Exercise objective: Return, from the listing below, each line where the word "will" appears.

Information:
------------------------------------------------------------------------

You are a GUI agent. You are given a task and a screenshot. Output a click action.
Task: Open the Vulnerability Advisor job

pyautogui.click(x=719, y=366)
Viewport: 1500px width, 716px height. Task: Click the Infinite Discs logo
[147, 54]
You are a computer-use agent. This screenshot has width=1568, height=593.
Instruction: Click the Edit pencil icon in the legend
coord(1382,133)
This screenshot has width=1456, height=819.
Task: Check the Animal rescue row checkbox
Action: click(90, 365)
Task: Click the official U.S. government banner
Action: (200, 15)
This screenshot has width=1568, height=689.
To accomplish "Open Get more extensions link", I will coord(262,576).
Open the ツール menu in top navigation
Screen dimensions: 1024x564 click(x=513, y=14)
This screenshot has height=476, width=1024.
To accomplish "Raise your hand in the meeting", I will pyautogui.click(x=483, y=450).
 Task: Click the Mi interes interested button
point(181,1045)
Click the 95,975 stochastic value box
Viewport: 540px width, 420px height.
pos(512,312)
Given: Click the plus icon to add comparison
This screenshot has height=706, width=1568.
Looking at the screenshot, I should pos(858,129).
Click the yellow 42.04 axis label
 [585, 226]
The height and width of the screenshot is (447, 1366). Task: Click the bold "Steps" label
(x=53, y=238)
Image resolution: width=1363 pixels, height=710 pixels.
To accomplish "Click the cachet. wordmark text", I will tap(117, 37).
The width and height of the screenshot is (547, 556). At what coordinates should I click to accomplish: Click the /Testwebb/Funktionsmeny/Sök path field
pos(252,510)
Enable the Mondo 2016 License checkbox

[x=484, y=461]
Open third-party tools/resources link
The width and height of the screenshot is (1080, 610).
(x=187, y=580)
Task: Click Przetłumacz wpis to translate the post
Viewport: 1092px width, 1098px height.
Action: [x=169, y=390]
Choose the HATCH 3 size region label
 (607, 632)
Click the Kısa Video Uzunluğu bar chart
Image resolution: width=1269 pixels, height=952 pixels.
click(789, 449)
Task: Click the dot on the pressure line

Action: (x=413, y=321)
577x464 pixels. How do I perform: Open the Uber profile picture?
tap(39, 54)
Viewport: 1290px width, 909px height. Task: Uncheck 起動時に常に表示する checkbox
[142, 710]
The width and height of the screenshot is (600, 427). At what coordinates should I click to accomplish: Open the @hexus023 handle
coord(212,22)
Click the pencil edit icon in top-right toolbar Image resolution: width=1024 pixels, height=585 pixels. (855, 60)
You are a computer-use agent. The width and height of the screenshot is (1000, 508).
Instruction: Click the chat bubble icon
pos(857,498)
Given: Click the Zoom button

------------------------------------------------------------------------

Final answer:
To accomplish "Open Get more extensions link", I will coord(262,576).
To accomplish "Raise your hand in the meeting", I will pyautogui.click(x=483, y=450).
To accomplish "Click the cachet. wordmark text", I will tap(117, 37).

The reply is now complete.